What to work on: All lines from the first line of the material up to and including the line with "Task: Uncheck Generelle Artikelinfo (ein/aus)" must be copied exactly, and no others.
### Data supplied ###
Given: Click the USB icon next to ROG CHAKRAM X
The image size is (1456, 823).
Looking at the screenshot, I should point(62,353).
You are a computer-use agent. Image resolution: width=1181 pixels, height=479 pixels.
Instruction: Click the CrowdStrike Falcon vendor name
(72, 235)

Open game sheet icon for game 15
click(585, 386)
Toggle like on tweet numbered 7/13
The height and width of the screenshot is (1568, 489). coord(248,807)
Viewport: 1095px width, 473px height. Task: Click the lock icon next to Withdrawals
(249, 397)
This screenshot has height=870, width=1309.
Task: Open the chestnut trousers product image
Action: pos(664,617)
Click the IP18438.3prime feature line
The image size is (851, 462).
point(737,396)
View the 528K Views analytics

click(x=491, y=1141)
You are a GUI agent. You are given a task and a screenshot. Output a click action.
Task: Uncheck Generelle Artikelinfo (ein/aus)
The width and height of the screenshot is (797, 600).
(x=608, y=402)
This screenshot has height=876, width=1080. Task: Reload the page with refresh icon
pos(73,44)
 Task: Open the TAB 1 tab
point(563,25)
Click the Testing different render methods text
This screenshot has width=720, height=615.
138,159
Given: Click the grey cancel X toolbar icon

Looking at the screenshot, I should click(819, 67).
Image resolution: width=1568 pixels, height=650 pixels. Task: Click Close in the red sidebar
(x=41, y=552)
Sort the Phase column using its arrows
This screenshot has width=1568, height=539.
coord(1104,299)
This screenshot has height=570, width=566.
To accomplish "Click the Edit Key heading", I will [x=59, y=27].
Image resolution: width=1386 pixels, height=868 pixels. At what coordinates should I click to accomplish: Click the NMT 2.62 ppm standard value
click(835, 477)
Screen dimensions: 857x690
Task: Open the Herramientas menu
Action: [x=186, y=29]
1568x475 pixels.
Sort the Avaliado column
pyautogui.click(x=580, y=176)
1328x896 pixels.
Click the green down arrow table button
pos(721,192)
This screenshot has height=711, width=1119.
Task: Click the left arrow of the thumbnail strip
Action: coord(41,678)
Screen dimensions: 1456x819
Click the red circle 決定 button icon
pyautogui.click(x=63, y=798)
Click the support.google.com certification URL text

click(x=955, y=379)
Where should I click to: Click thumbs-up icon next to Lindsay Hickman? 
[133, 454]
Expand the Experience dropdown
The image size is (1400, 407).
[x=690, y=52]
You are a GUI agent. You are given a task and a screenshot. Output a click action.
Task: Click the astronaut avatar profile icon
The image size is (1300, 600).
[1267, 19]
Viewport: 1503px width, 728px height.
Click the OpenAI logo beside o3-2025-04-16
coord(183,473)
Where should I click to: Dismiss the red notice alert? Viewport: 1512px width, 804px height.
###
Finished exercise:
Given: Click the USB icon next to ROG CHAKRAM X
The image size is (1456, 823).
Looking at the screenshot, I should point(62,353).
You are a computer-use agent. Image resolution: width=1181 pixels, height=479 pixels.
Instruction: Click the CrowdStrike Falcon vendor name
(72, 235)

Open game sheet icon for game 15
click(585, 386)
Toggle like on tweet numbered 7/13
The height and width of the screenshot is (1568, 489). coord(248,807)
Viewport: 1095px width, 473px height. Task: Click the lock icon next to Withdrawals
(249, 397)
This screenshot has height=870, width=1309.
Task: Open the chestnut trousers product image
Action: pos(664,617)
Click the IP18438.3prime feature line
The image size is (851, 462).
point(737,396)
View the 528K Views analytics

click(x=491, y=1141)
You are a GUI agent. You are given a task and a screenshot. Output a click action.
Task: Uncheck Generelle Artikelinfo (ein/aus)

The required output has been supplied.